Peter Turner was a 26-year-old aspiring actor when he met Gloria Grahame in 1979. At the time, Grahame was a 55-year-old fading movie star appearing in a London production of Rain. The two began an affair that became the subject of a book by Turner, who, as a young man, was holding things together by working in a second-hand furniture store.

Grahame, who won a best-supporting-actress Oscar for her work in The Bad and The Beautiful (1952), was known mostly for playing the femme fatale in a variety of film noir movies. She died of cancer in 1981.

Of all the chapters in Grahame's life, the final one -- the subject of Film Stars Don't Die in Liverpool -- struck me as the least interesting. I took a quick trip to Wikipedia to refresh see if I might be right.

I think I was. Grahame was married four times. Her marriage to director Nicolas Ray fell apart when Ray caught Grahame in bed with Anthony Ray, his 13-year-old son from a former marriage. Grahame later married the young man, who by the time of the wedding had arrived in his 20s. When her third husband, Cy Howard, discovered she had secretly married the younger Ray, he sued her for custody of their daughter.

And I haven't even mentioned Grahame's screen life, which placed her opposite Humphrey Bogart in the great but somewhat overlooked In a Lonely Place. She also worked with in director Fritz Lang's The Big Heat and a variety of other movies. Grahame eventually drifted into a career in episodic television. When things really collapsed, she headed to England. She became Turner's lover and friends with his Liverpool-based family; they took her in when she was dying from cancer.

In director Paul McGuigan's movie, Annette Bening plays Grahame. Jamie Bell portrays the devoted Turner, who at one point accompanies Grahame to Los Angeles and later to New York, but returns to England when Grahame gives him the cold shoulder. The actress had learned that her breast cancer had returned. As the movie has it, she didn’t want to involve Turner in a relationship. that had nowhere to go.

Bell does his best to convey a smitten young man whose patience eventually gives way to frustration, but who still spends time with Grahame when she takes up a brief residence with his parents (Julie Walters and Kenneth Cranham) in Liverpool.
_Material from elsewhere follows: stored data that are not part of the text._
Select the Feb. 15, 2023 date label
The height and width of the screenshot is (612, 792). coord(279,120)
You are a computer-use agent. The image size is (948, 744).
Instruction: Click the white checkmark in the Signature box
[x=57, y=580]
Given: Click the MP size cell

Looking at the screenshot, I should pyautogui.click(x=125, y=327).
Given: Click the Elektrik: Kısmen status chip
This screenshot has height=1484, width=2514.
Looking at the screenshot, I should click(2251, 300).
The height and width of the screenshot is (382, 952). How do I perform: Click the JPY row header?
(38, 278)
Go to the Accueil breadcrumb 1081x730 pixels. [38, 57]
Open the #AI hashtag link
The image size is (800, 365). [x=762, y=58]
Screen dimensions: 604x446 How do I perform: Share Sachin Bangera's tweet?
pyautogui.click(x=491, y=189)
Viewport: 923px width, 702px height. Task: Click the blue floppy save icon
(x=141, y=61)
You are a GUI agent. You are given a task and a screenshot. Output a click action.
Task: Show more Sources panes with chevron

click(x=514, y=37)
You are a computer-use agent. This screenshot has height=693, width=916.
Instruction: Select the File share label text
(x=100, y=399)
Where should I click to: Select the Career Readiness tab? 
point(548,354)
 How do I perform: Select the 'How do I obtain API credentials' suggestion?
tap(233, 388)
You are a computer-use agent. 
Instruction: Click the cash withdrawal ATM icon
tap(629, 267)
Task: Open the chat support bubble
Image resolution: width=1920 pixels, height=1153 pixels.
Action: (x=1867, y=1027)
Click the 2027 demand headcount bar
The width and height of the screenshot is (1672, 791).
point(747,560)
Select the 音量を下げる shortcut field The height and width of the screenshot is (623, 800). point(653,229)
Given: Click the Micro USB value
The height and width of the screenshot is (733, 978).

McGuigan employs flashbacks as he moves from Grahame's cancerous languor in Liverpool to the story of Grahame's relationship with Turner. But by dwelling on this May/December romance and Grahame's illness, McGuigan doesn't really do justice to Grahame's life.

The movie manages to spit some welcome venom when we meet Grahame's mother (Vanessa Redgrave) and her sister (Frances Barber). It's not enough to save the movie.

Bening doesn't look like Grahame but conveys some of the grit and resilience of a star who has lost her luster. Still, the mournful, sentimental Film Stars misfires, perhaps because -- in focusing on Turner's book -- it slices too much meat off the bone of Grahame's tumultuous life.